Reading: The Secret History

One of my all-time favorite books, Donna Tartt’s first novel, The Secret History, was first published in 1992. When I read the book I was just about the same age as the narrator, Richard Papen, and the same number of years out of college. Written before the tech boom of the 1990s, the book captures the last years where to be a “Californian by birth, and also, I have recently discovered, by nature” meant something like the version of Fitzgerald’s Hollywood Richard gives to his professor, Julian, “Orange groves, failed movie stars, lamplit cocktail hours by the swimming pool, cigarettes, ennui.” (The brief references at the start to the casual process of college admissions will seem incomprehensible to today’s students, but recognizable to parents.)

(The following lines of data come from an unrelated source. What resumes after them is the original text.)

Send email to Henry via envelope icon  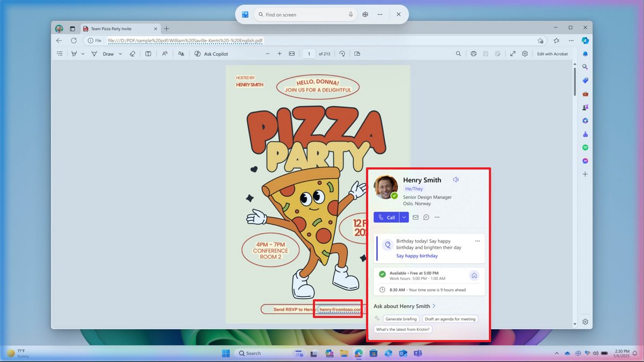(415, 217)
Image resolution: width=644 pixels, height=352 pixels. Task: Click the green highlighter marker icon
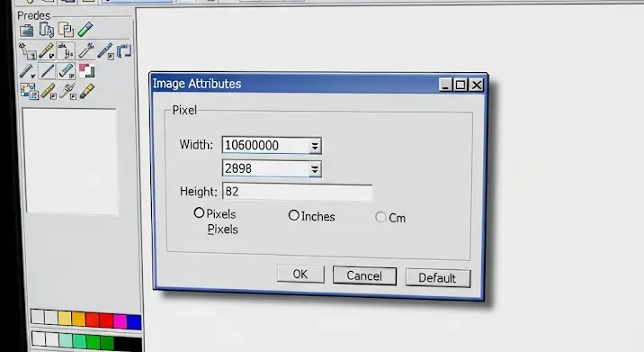pos(85,30)
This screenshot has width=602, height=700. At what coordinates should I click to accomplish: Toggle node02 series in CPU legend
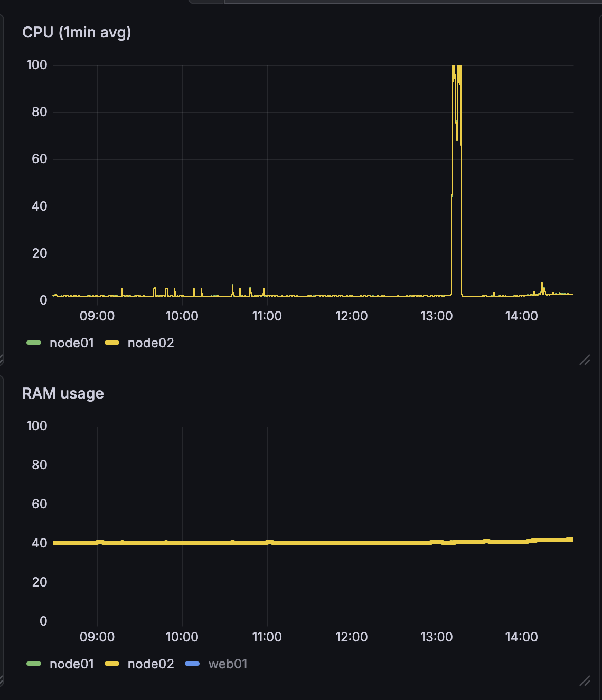151,343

In re-reading it now, it’s easy to be struck by the absence of mobile phones, laptops, blogs, tweets, and posts. The key characters, college students immersed in studying the classics at a small Vermont college, would eschew all that anyway, so even the pay phone references still work. Even now, people are sometimes hard to reach. We did have movies and TV then and there’s no reference to that either.

The story’s narrator reminds me of Nick Carraway from The Great Gatsby: He is both a witness and a participant and suffers from Nick’s socioeconomic insecurities and has perhaps fallen in with a bad crowd, at the very least, like Tom & Daisy, they are “careless people.”

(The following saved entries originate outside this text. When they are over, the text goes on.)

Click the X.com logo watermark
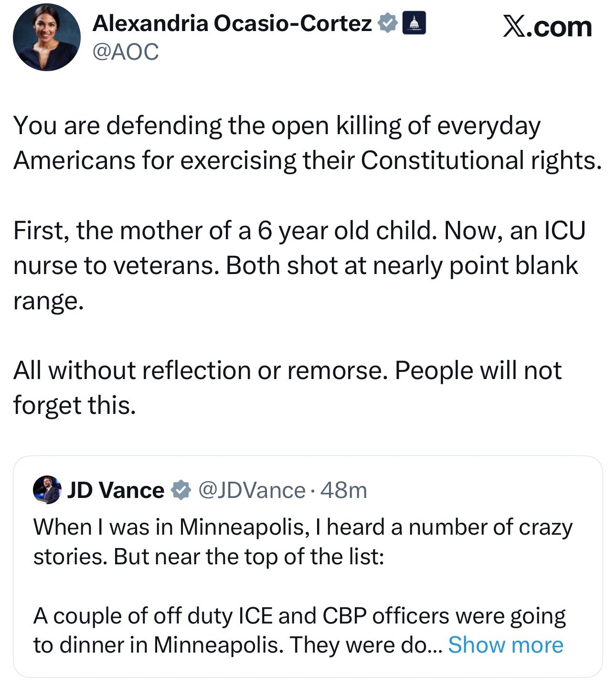616x687 pixels. [x=547, y=27]
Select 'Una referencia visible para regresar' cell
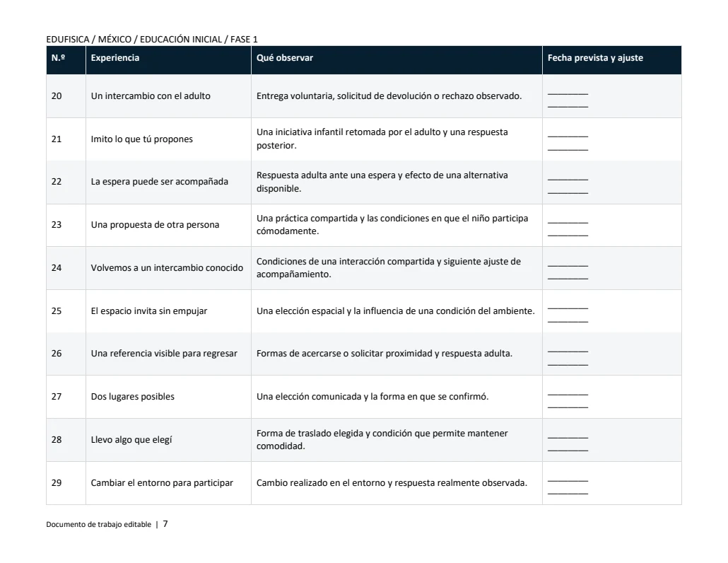This screenshot has width=728, height=563. (x=168, y=354)
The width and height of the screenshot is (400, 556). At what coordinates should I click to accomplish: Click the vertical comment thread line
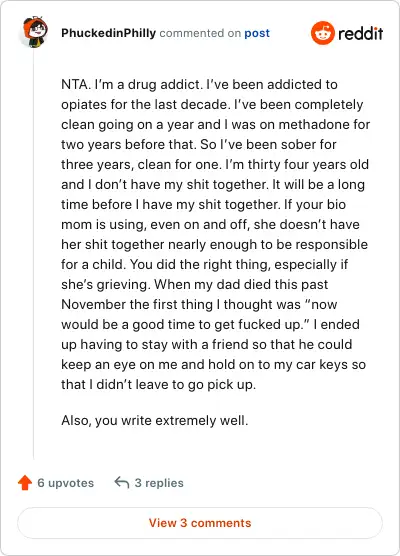coord(34,255)
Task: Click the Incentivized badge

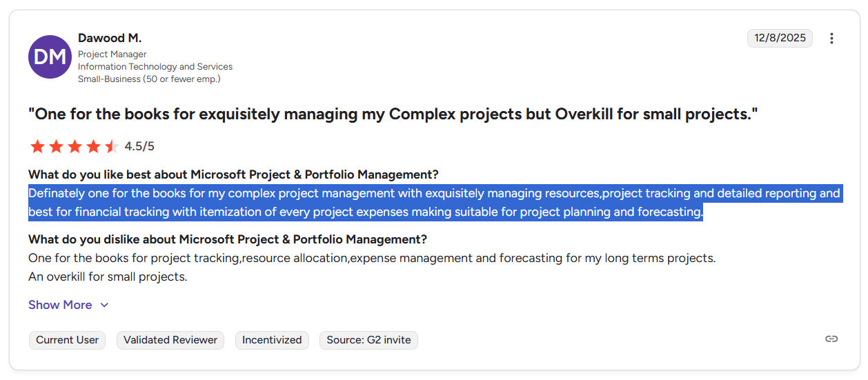Action: (272, 340)
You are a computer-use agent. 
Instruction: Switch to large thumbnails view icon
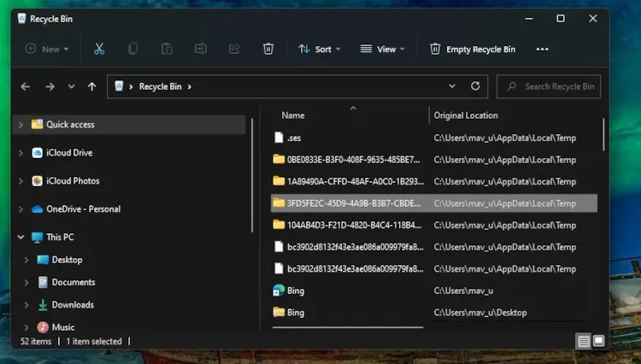point(599,341)
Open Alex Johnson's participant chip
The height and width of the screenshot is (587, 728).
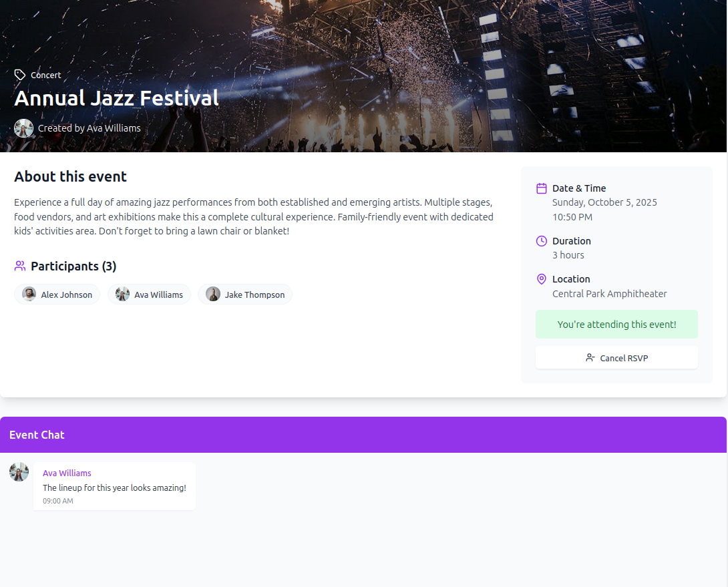[x=57, y=294]
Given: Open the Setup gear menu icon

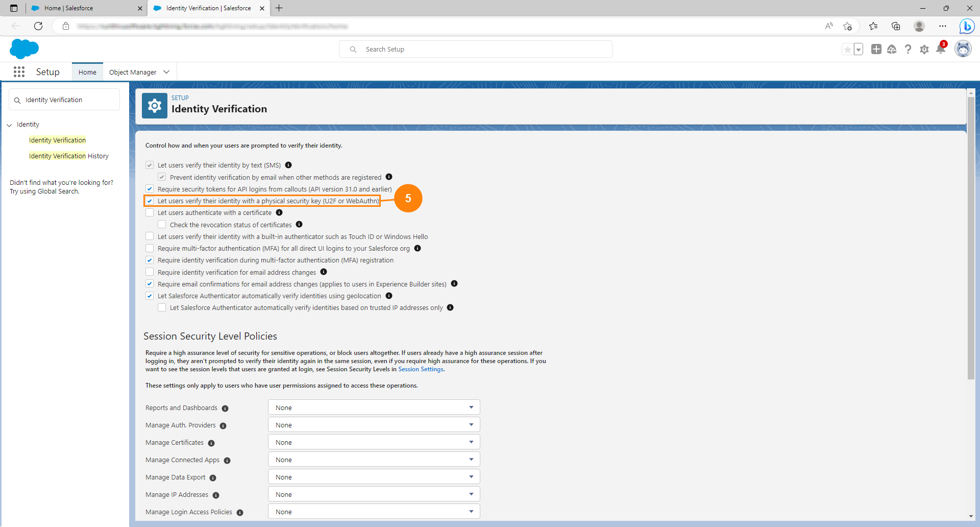Looking at the screenshot, I should pos(924,50).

Turns out I still love this book for college students and new grads. It’s a great depiction of the way I think everyone feels when they first start college. (500-student Hamden College is a ringer for Bennington, where Donna Tartt went to college.) You’re not quite sure of the rules, the groups, the alliances, and while you’re trying to sort that out, everyone is passing judgement on you as they assess their options. (A lot like a new job, too.) There’s a chance to figure out who you want to be, and a chance to pretend to be whatever it is you want to be. This is probably less true for students who stay close to home for college. (How different can UC Irvine’s culture be for a San Diego native?) But for students who go farther afield, the sense of culture shock is all the more shocking today, when the internet has done so much to publicize all the little nuances of subcultures. As Richard’s relationship with his fellow Classics students warms up he notes, “Months after I got to know the five of them, I found to my surprise that at the start they’d been nearly as bewildered by me as I by them.”

The book riffs on so many things you will encounter in college (or already have in AP English), that it’s pretty irresistible. Greek myths and culture, American regional differences, the outsider narrator, the concept of fate, and a dozen different classic novels and writers (starting with Gatsby, for me).

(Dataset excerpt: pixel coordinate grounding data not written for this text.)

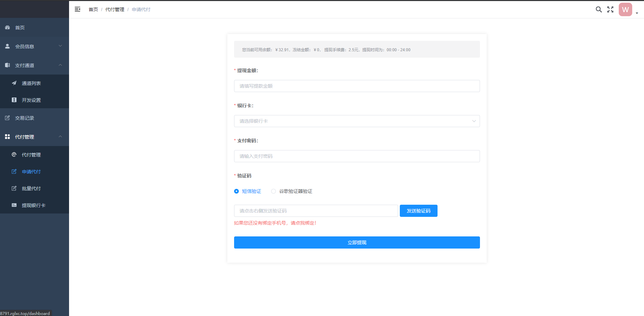Image resolution: width=644 pixels, height=316 pixels.
Task: Click the 请点我绑定 phone binding link
Action: click(303, 223)
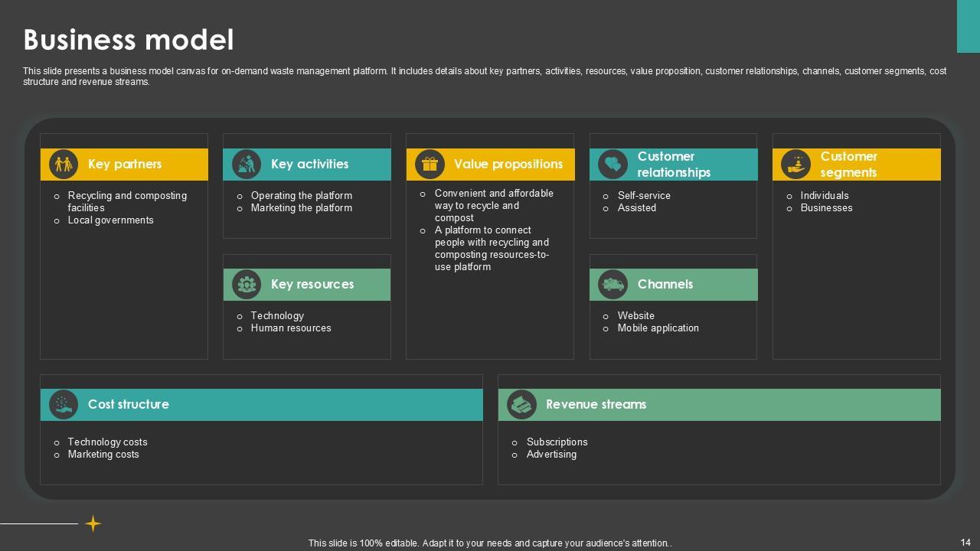Viewport: 980px width, 551px height.
Task: Click the Key partners header label
Action: 125,165
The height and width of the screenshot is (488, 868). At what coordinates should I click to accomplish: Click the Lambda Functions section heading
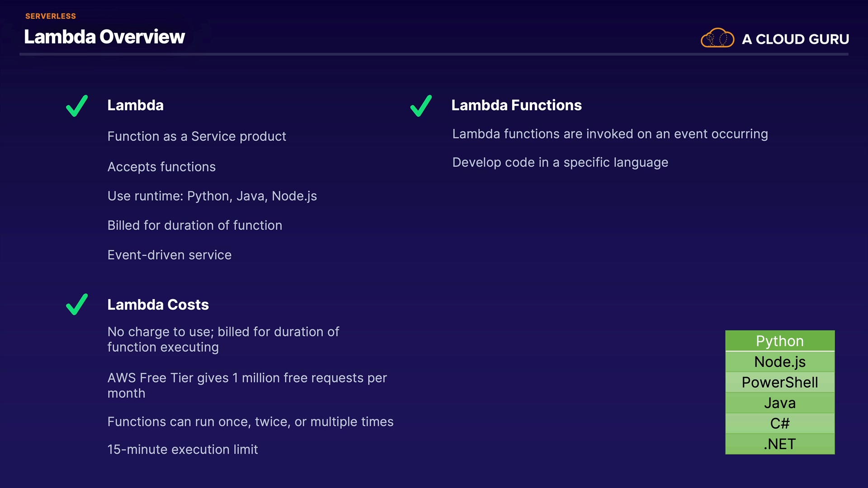tap(516, 105)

Reading it as the parent of college students, this time I was stunned to realize that there was a whole theme I’d missed the first time out reading it as a young adult. Not even one single character has a good parent. As in so much fiction, there are an inordinate amount of dead parents, but those who remain are universally incompetent, drunk, or cruel. And Julian, their charismatic professor and father-figure, is not at all impressive to adult eyes. He’s ultimately as shallow and absentee as the rest of the living parents.

Recommendation? I still love this book. With both sons’ campuses tree-heavy (one with its own forest), small liberal arts schools, one a Humanities minor and the other a Philosophy major (including a class this semester with just three students), and with a number of professor-mentors with whom they are on a first-name basis, I can see pieces of so many real students and the truth of the college experience in this book. It’s a great story, a mystery in reverse—we know who has been murdered and pretty much by whom, but the novel spins out to tell us why. And with the classics theme, the answer may well be that it was always fated to end as it did. I highly recommend to anyone reading Launch Like A Rocket, something none of Tartt’s students are ever going to do, but something her narrator very much wants as he jumps from the frying pan into the fire.